In this architecture, the distributed log essentially provides the characteristics of data immutability and re-playability. By introducing the concept of mutable state store in the processing layer, it unifies the computation model by treating all processing as stream processing, even batch, which is considered just a special case of stream. Kappa architecture is most suitable when you have either of the following specific conditions:

  • Guarantees on data consistency can be met using the existing batch algorithm by increasing parallelism of the system to reduce latency
  • Guarantees on data consistency can be met by implementing incremental iterative algorithms

If either one of these options is viable, then Kappa architecture should provide a modern, scalable approach to meet your batch and streaming requirements.

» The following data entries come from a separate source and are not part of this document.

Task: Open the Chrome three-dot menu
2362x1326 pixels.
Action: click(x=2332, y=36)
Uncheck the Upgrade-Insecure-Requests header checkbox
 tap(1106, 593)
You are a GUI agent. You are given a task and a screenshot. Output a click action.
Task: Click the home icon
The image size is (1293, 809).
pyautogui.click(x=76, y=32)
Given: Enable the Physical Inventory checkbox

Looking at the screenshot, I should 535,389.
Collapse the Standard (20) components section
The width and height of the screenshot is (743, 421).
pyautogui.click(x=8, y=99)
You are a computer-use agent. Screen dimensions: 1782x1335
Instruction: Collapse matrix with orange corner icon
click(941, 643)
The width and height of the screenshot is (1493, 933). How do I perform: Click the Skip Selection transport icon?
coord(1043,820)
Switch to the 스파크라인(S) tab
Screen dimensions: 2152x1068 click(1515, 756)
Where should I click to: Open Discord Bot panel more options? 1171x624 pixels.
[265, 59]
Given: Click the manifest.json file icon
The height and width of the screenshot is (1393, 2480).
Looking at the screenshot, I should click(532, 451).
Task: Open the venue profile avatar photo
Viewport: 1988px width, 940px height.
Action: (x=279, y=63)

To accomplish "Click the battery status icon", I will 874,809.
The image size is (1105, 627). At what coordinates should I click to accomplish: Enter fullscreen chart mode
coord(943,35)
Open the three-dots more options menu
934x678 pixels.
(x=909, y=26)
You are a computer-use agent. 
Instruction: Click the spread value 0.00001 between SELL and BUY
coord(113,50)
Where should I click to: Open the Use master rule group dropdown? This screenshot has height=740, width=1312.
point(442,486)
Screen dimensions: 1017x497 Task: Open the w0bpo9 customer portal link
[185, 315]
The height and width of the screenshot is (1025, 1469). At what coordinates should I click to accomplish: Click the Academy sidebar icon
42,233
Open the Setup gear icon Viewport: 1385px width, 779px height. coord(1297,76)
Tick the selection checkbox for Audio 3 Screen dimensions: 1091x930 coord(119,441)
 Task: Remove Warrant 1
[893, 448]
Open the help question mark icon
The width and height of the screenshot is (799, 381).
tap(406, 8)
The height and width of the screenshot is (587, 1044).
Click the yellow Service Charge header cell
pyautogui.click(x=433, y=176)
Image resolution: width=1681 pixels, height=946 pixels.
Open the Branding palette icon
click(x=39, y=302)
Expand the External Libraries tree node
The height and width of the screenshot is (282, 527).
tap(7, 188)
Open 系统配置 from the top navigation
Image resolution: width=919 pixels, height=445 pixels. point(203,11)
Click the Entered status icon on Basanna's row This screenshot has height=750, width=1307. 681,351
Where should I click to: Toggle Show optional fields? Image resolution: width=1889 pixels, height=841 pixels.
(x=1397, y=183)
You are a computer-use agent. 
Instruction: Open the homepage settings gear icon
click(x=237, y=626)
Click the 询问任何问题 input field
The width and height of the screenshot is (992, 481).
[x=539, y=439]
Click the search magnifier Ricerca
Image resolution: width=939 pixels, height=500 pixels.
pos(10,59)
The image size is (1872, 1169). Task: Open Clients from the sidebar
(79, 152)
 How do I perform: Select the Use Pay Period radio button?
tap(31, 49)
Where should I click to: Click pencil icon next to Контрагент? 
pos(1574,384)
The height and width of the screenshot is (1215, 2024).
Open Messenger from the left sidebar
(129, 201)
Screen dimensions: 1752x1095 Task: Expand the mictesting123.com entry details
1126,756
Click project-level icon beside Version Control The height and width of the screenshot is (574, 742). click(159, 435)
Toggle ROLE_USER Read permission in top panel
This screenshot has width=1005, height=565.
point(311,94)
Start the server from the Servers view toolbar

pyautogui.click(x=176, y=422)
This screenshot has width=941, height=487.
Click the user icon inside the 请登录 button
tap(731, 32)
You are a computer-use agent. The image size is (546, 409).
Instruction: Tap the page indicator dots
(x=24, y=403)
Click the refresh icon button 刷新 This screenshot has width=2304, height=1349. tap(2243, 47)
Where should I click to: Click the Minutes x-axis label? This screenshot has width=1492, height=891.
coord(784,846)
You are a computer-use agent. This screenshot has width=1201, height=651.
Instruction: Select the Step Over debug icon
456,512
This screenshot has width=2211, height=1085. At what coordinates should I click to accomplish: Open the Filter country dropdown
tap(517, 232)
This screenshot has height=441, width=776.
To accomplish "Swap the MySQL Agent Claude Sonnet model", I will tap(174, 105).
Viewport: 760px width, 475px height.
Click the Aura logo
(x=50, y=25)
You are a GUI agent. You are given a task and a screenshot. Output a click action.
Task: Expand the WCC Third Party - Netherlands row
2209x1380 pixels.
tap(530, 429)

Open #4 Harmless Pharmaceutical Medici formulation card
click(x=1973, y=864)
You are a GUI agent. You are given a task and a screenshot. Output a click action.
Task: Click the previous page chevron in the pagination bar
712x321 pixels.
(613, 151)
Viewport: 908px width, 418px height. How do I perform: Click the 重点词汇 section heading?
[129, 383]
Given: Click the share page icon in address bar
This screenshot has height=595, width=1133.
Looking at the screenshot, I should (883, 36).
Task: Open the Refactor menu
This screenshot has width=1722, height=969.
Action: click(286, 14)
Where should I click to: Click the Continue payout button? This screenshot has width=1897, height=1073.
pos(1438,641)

However, it's worth considering the constraints and challenges of the technologies chosen for any implementation you may decide on. The potential limitations include:

  • Exactly-once semantics: Many popular distributed messaging systems, such as Apache Kafka, don't currently support exactly-once message delivery semantics. This means that, for now, consuming systems have to deal with receiving data duplicates themselves. This is typically done by using checkpoints, unique keys, idempotent writes, or other such de-duplication techniques, but it does increase complexity and hence makes the solution more difficult to build and maintain.
  • Out of order event handling: Many streaming implementations, such as Apache Spark, do not currently support updates ordered by the event time, instead they use the processing time, that is, the time the event was first observed by the system. Consequently, updates could be received out of order and the system needs to be able to handle this. Again, this increases code complexity and makes the solution more difficult to build and maintain.
  • No strong consistency, that is, linearizability: As all updates are applied asynchronously, there are no guarantees that write will take effect immediately (although they will be eventually consistent). This means that in some circumstances you would not immediately be able to "read your writes".

In the next chapter, we will discuss incremental iterative algorithms, how data skew or server failures affect consistency, and how the back-pressure features in Spark Streaming can help reduce failures. With regards to what has been explained in this section, we will build our classification system following a Kappa architecture.